[Stored records]
━━━━━━

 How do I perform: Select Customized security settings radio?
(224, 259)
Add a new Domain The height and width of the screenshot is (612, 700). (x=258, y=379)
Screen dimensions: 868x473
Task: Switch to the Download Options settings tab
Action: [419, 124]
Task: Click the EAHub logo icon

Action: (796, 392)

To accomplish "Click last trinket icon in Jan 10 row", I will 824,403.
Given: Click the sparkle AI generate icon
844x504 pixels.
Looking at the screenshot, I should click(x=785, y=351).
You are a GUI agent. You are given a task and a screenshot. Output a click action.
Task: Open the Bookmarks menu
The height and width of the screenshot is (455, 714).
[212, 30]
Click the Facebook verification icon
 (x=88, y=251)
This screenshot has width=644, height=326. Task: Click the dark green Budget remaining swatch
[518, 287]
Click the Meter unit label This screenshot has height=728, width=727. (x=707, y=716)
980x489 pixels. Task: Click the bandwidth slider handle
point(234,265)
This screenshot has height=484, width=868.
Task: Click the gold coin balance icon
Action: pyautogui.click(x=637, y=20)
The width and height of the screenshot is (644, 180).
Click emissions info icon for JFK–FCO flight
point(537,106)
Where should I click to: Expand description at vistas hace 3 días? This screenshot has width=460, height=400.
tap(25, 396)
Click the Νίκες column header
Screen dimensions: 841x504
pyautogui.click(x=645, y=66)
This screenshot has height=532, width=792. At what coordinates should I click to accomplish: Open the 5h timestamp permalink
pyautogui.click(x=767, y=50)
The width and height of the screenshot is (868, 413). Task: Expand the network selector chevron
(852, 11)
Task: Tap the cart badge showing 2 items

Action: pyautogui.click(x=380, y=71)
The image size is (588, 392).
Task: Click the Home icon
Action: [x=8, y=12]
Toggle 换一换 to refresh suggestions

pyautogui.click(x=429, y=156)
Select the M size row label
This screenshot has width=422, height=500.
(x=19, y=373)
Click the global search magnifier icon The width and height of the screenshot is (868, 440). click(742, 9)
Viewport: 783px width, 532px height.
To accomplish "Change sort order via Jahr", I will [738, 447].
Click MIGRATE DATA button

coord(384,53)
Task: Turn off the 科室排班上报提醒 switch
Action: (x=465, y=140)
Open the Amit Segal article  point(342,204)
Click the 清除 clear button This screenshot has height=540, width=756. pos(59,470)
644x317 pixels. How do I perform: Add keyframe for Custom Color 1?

━━━━━━

What the task requires:
The first line of the entries above and every line after it, up to and including the line with "Click the Meter", should be set down exactly.

Exercise output:
 How do I perform: Select Customized security settings radio?
(224, 259)
Add a new Domain The height and width of the screenshot is (612, 700). (x=258, y=379)
Screen dimensions: 868x473
Task: Switch to the Download Options settings tab
Action: [419, 124]
Task: Click the EAHub logo icon

Action: (796, 392)

To accomplish "Click last trinket icon in Jan 10 row", I will 824,403.
Given: Click the sparkle AI generate icon
844x504 pixels.
Looking at the screenshot, I should click(x=785, y=351).
You are a GUI agent. You are given a task and a screenshot. Output a click action.
Task: Open the Bookmarks menu
The height and width of the screenshot is (455, 714).
[212, 30]
Click the Facebook verification icon
 (x=88, y=251)
This screenshot has width=644, height=326. Task: Click the dark green Budget remaining swatch
[518, 287]
Click the Meter unit label This screenshot has height=728, width=727. (x=707, y=716)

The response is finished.